#### SUPPLIED INFORMATION:
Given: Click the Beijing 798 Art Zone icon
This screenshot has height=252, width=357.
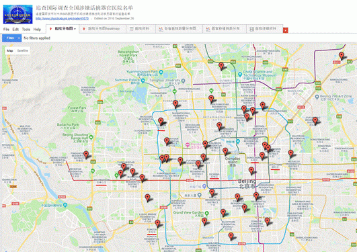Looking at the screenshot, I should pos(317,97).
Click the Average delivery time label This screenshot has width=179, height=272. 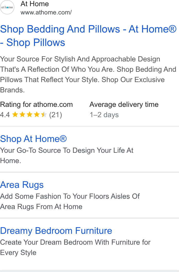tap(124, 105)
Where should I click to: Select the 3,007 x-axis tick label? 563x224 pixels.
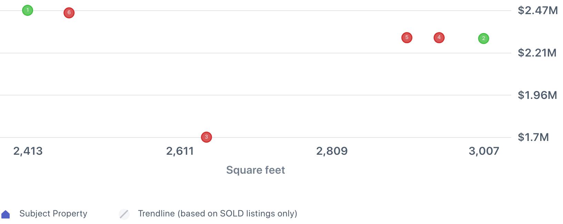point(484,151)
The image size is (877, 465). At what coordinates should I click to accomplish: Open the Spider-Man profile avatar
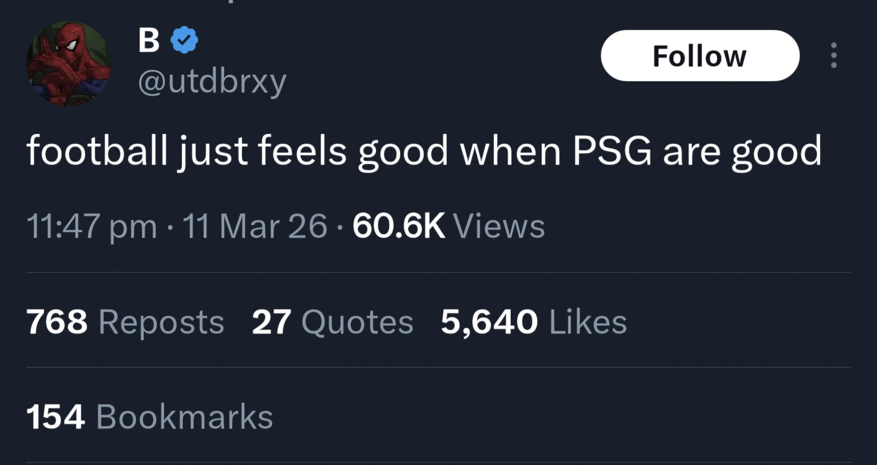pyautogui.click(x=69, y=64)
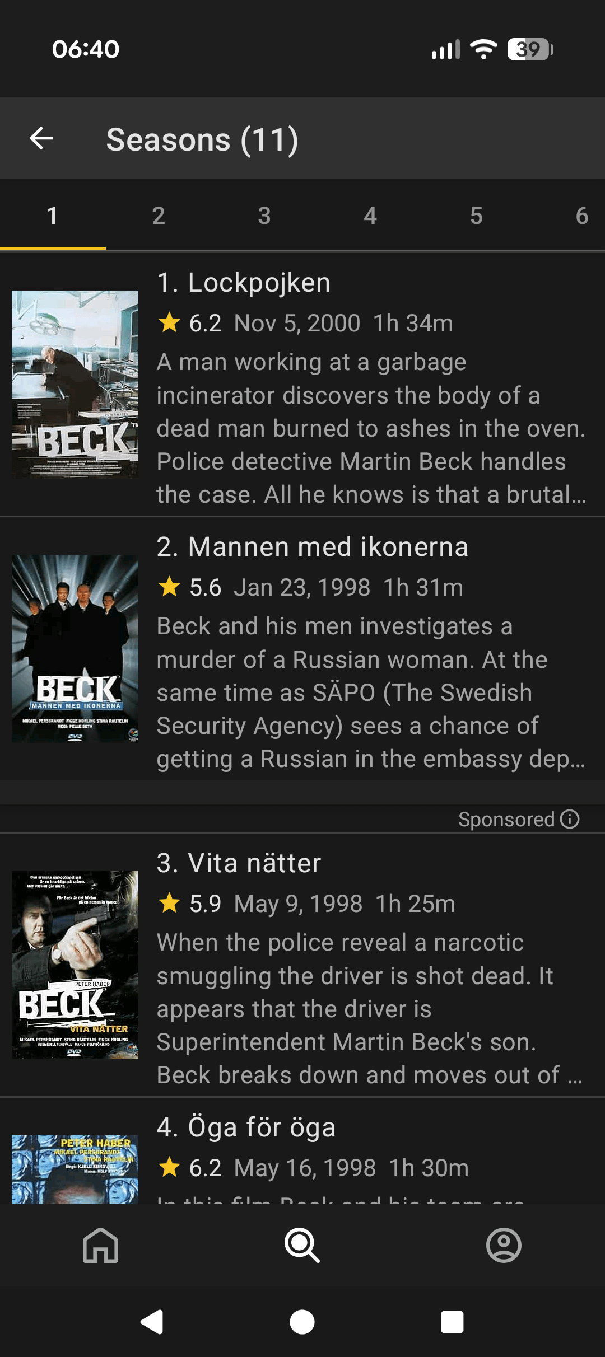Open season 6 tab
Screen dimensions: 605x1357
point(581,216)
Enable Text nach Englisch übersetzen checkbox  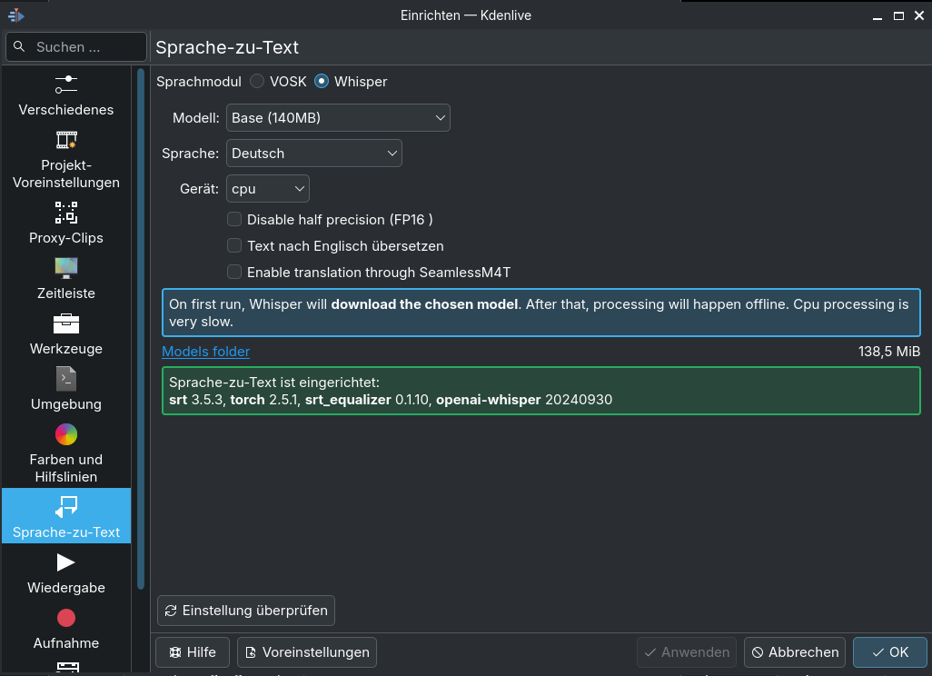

...

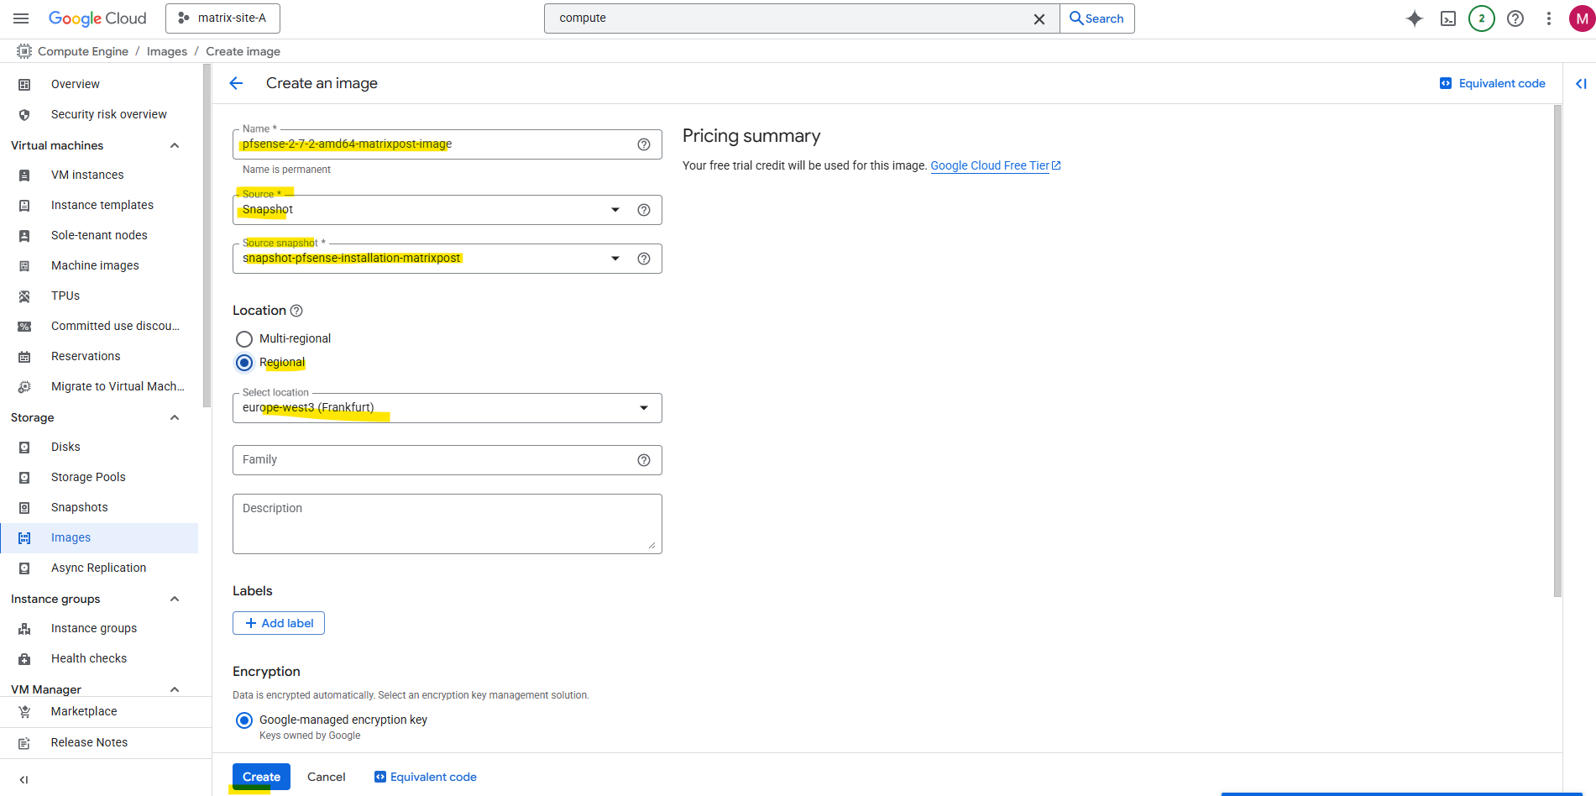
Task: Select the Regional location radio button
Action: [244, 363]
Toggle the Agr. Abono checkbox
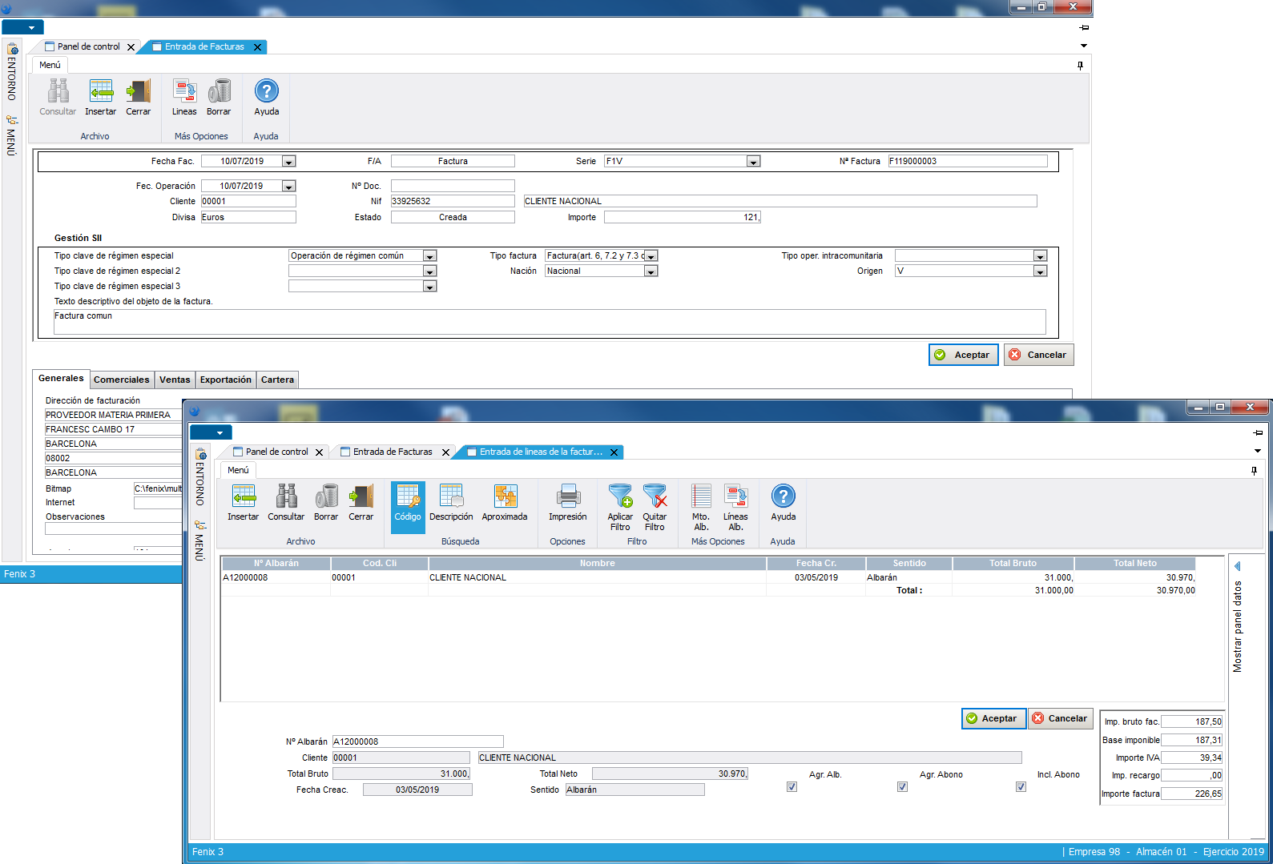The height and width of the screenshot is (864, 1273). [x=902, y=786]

#### WHAT YOU SHOULD DO:
Output should consist of the lines above from the one with "Where should I" down to the one with "Enable Text nach", exact and without pictures.

#### RESPONSE TO THE EXERCISE:
Where should I click to: Select the 3,007 x-axis tick label? 563x224 pixels.
point(484,151)
The image size is (877, 465). At what coordinates should I click to accomplish: Open the Spider-Man profile avatar
pyautogui.click(x=69, y=64)
Open season 6 tab
Screen dimensions: 605x1357
point(581,216)
Enable Text nach Englisch übersetzen checkbox  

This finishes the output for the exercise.